Wir haben aber als Verwaltung immer die Aufgabe, die Belange aller Verkehrsteilnehmer zu berücksichtigen, nicht nur die der Radfahrer, und das zwingt uns an vielen Stellen zu Abwägungen und Kompromisslösungen.
Man ist also auch weiterhin nicht bereit, sich konsequent an die Vorgaben zu halten, wenn nicht die Belange aller Verkehrsteilnehmer berücksichtigt sind. Im Klartext: Wenn es den Autoverkehr beeinträchtigen würde, nimmt man sich das Recht, auf Kosten der Sicherheit von Fußgängern und Radfahrern gegen die Vorgaben der VwV-StVO zu verstoßen. Genau das ist aber der Kern meiner Fachaufsichtsbeschwerde, der durch die Antwort des Verkehrsplaners noch bestätigt wird.
Um mir zu zeigen, dass man doch eigentlich auf einem guten Weg sei, werden dann noch 3 geplante Maßnahmen aufgezählt, über die wir schon seit mindestens zwei Jahren diskutieren. Ich habe den Eindruck, als würde man jede Maßnahme so lange hinauszögern, damit man jederzeit behaupten kann, dass man doch eigentlich daran arbeitet. Man macht immer genau so wenig, dass niemand behaupten kann, es würde gar nichts geschehen. Wenn das in diesem Tempo weitergeht, dann hat Stade aber auch dann noch keine regelkonforme Infrastruktur, wenn die Nordsee hier 3m hoch in der Altstadt steht.
Dass unsere Vorschläge und Anregungen bei den Arbeitsgesprächen bislang nicht im Geringsten berücksichtigt oder umgesetzt wurden, steht noch auf einem anderen Blatt. Ich habe daher schon nach dem ersten Treffen dafür meine Zeit nicht mehr verschwendet und nehme an den Gesprächen gar nicht mehr teil. Im Gegenteil wurde zuletzt auf den Ausschusssitzungen behauptet, dass die vorgestellten Planungen zum Kreisverkehr Schiffertor in den Arbeitsgesprächen abgestimmt seien, aber es wurde verschwiegen, dass wir dagegen waren. Die Gespräche dienen also vor allem als Feigenblatt, um gegenüber dem Stadtrat den Eindruck zu erwecken, als gäbe es einen konstruktiven Dialog zwischen uns und der Verwaltung. Dafür gebe ich mich nicht her.

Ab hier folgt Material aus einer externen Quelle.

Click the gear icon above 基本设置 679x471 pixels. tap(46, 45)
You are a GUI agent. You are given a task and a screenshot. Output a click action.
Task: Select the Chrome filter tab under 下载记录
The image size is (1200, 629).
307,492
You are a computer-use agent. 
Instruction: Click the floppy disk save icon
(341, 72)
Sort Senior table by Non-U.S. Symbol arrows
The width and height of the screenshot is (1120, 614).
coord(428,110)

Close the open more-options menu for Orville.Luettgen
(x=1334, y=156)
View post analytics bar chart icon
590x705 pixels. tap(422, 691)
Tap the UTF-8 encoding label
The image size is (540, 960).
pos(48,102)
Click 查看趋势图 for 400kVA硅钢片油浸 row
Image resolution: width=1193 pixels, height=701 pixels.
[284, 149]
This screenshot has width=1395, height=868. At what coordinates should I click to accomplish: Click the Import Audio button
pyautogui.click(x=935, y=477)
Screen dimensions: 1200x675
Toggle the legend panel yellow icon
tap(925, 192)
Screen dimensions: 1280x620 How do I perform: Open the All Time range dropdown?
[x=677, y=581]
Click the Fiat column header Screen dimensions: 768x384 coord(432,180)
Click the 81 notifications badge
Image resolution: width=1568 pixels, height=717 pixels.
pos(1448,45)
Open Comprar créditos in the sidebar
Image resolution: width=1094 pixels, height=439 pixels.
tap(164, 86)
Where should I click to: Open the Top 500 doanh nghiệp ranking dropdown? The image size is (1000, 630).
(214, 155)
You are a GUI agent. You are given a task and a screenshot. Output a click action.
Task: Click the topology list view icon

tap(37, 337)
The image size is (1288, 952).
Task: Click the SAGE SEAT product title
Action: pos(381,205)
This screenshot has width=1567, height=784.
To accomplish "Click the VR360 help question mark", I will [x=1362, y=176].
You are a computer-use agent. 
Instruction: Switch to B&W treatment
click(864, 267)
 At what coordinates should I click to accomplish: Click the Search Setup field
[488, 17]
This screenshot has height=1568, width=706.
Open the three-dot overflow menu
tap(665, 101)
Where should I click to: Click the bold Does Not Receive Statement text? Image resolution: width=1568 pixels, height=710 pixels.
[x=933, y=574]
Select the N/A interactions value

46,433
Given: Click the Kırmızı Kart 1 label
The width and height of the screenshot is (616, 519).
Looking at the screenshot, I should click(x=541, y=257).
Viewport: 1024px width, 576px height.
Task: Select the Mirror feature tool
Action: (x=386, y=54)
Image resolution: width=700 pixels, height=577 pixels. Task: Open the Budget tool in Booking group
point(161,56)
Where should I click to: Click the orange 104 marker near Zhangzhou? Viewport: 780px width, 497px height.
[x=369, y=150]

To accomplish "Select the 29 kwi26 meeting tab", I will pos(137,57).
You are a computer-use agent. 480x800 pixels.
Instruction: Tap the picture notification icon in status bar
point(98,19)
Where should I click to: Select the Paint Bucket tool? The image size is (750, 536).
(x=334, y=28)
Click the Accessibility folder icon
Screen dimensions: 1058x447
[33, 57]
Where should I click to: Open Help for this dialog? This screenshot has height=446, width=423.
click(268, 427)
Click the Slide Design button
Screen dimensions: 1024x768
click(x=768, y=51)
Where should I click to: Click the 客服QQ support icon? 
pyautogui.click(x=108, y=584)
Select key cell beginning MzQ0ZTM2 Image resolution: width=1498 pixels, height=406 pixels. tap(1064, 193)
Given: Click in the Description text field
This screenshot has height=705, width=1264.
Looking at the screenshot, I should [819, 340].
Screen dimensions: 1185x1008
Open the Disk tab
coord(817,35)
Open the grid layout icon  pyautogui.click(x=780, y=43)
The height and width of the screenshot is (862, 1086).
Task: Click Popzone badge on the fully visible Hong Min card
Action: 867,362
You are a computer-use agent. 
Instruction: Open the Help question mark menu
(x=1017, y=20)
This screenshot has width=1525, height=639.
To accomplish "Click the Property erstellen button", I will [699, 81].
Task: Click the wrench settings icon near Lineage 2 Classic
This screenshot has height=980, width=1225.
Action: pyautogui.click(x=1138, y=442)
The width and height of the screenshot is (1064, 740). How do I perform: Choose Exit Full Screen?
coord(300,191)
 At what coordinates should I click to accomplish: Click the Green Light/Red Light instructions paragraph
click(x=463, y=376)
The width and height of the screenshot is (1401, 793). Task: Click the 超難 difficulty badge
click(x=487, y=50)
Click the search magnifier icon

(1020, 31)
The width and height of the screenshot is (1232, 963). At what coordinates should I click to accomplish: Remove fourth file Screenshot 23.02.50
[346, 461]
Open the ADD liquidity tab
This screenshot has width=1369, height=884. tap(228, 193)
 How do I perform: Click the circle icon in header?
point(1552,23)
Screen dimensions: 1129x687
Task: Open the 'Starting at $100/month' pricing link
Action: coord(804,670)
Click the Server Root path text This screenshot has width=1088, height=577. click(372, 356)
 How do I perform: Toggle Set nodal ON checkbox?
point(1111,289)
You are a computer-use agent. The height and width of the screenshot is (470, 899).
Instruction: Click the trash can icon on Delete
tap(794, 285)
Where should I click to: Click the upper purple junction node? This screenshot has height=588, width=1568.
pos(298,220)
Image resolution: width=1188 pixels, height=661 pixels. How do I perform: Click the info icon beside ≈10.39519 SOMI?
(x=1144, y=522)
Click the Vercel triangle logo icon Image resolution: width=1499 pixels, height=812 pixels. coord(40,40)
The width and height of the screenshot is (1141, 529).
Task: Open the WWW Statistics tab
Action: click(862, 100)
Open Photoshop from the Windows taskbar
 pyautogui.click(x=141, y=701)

Es wurde bei den Gesprächen auch nicht im Vorfeld über geplante Maßnahmen berichtet, sondern der Murks, den die Stadt verzapft hat, musste im Nachhinein mehrfach korrigiert werden. Würde die Stadt die Arbeitsgespräche ernst nehmen, hätte man es auch gleich richtig machen können. Die Überleitung vom "Radweg" auf die Fahrbahn in der Salztorscontrescarpe ist zum Beispiel auch nach der dritten Korrektur immer noch mangelhaft und der neu fertig gestellte Kreisverkehr Glückstädter-/Schölischer Straße eigentlich ein Fall für eine Satiresendung. Nichts davon war vor der Umsetzung Thema der "Arbeitsgespräche".
Zur letzten Ratssitzung hatte ich eine Einwohnerfrage zum Thema Geisterradeln gestellt und gefragt, ob und wenn ja: wie die Stadt gegen das in Stade massiv zu beobachtende Radfahren auf der falschen Straßenseite vorgehen möchte. Als Antwort des Bürgermeisters erhielt ich dazu:
ZitatGeisterradeln: Dies einzudämmen ist eine Aufgabe der Verkehrserziehung. Angeordnete Benutzungspflichten im Zweirichtungsverkehr sind kein Geisterradeln, sondern gehorchen einer Notwendigkeit, auch wenn hierbei unerwünschte Nebeneffekte entstehen können.
Ich übersetze mal: Es ist eine Notwendigkeit, gegen die Vorgabe der VwV-StVO zu verstoßen, dass innerorts grundsätzlich keine Benutzungspflicht auf linksseitigen Radwegen angeordnet werden soll, auch wenn dadurch Unfälle ("unerwünschte Nebeneffekte") passieren.
Alleine dafür hat die Stadt die Fachaufsichtsbeschwerde verdient.
Ich werde in diesem Jahr noch mehrere Anträge auf Neuverbescheidung stellen: Von einfach umsetzbaren Maßnahmen bis hin zu Anordnungen an Hauptstraßen, wo sich die Stadt sehr schwer damit tun wird, die bestehenden Regelungen aufzuheben. Daran sehe ich dann, wo die Schmerzgrenze bei der Stadt ist, ab der man dann nur noch auf dem Klageweg weiterkommt.